Monday, Dec. 21, 1953

Songs of Goodby

She was a slender girl of 18 when she first walked onto the stage of Oslo's National Theater to make her operatic debut in d'Albert's Tiefland. She had only a small voice, but critics agreed that its quality was pleasing and that she was "very musical.'' After that she made rapid strides, and the world beyond Oslo inevitably heard of Kirsten Flagstad. Last week, 40 years to the day after her debut and after one of the great operatic careers of the 20th century. Soprano Flagstad sang goodby on the same stage.

She chose three songs by Norway's Composer Edvard Grieg, followed by Isolde's Liebestod from Tristan and the last scene from Goetterdaemmerung. At the end, the international audience rose and shouted for a full five minutes while Kirsten Flagstad curtsied and smiled with tears in her eyes.

Her decision to retire at 58 had been made after the war, when she came out of semi-retirement in Norway to return to opera and the world's concert stages. She wanted to quit while she was still in top voice, she said. Besides, she was just plain tired of public life. She wanted to retire to her big house in Kristiansand, on the southern coast of Norway, and sing only when she felt like it.

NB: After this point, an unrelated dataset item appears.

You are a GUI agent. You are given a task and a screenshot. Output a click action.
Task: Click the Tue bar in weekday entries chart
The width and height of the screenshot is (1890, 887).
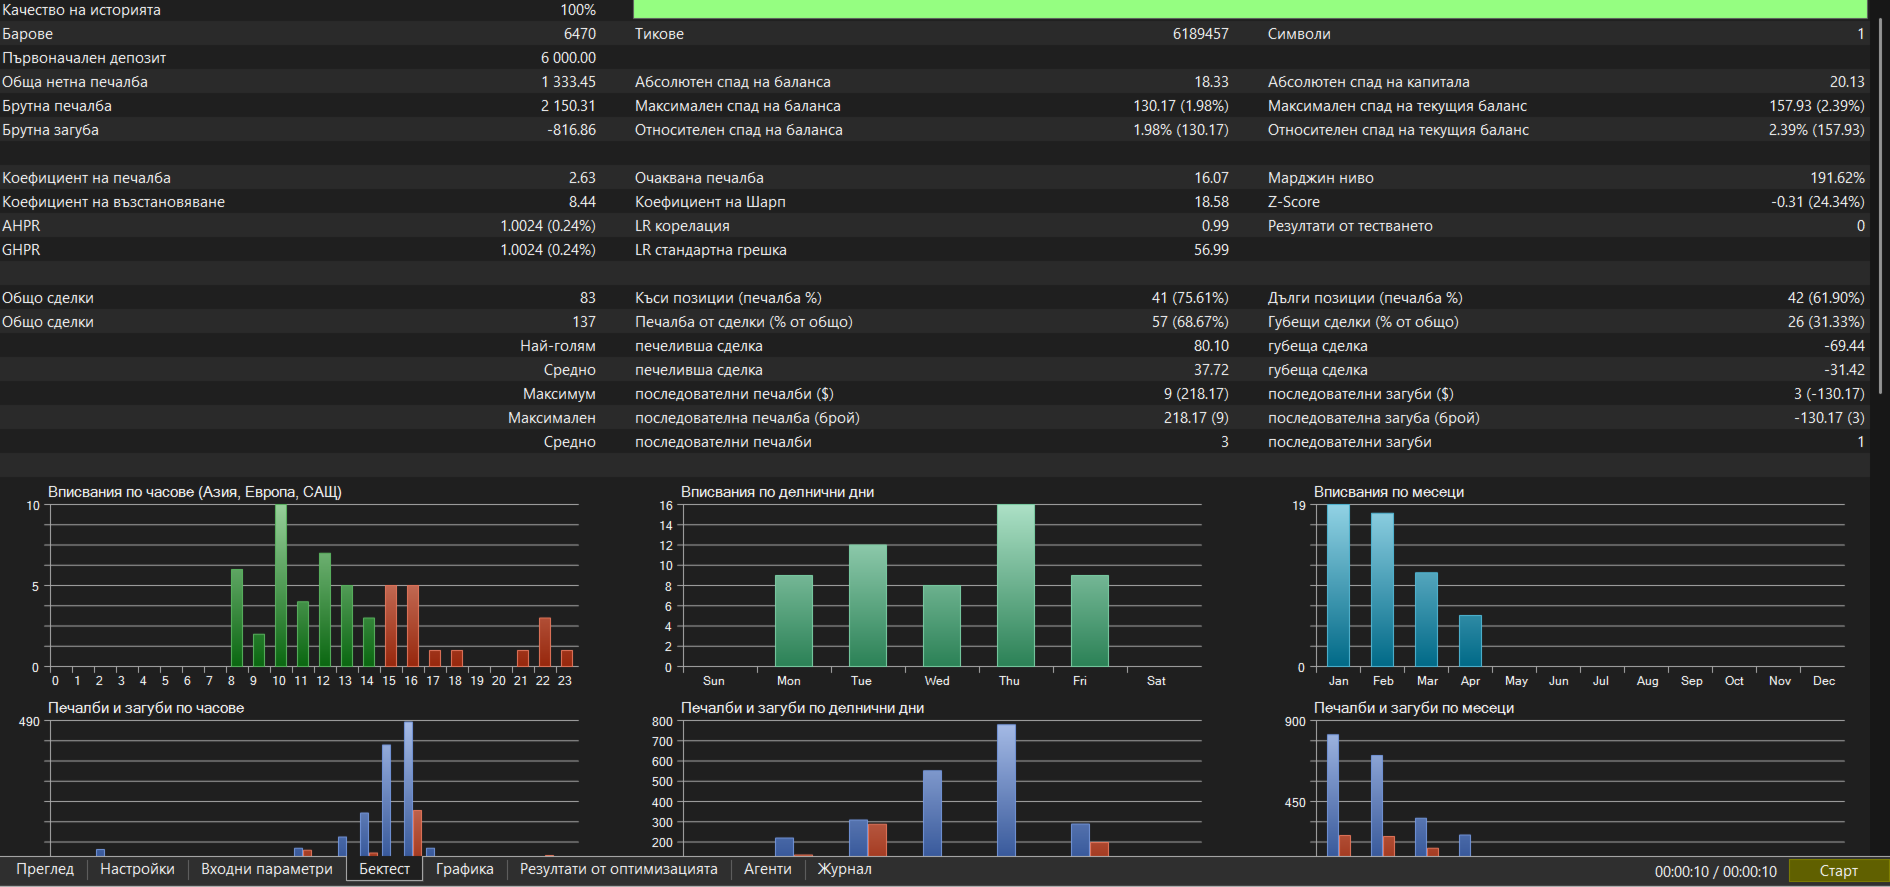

Her Oslo listeners hated to see her go, and many of them felt that her voice was as beautiful and sumptuous as ever. But Kirsten Flagstad had made up her mind. She finished with the last notes of one of her most famous roles, ending with Bruenn-hilde's portentous words:

The twilight of the gods draws near . . . Siegfried! Siegfried! See! Sweetly your wife greets you.

"This is definitely my farewell," said Flagstad. "From now on I am a private person."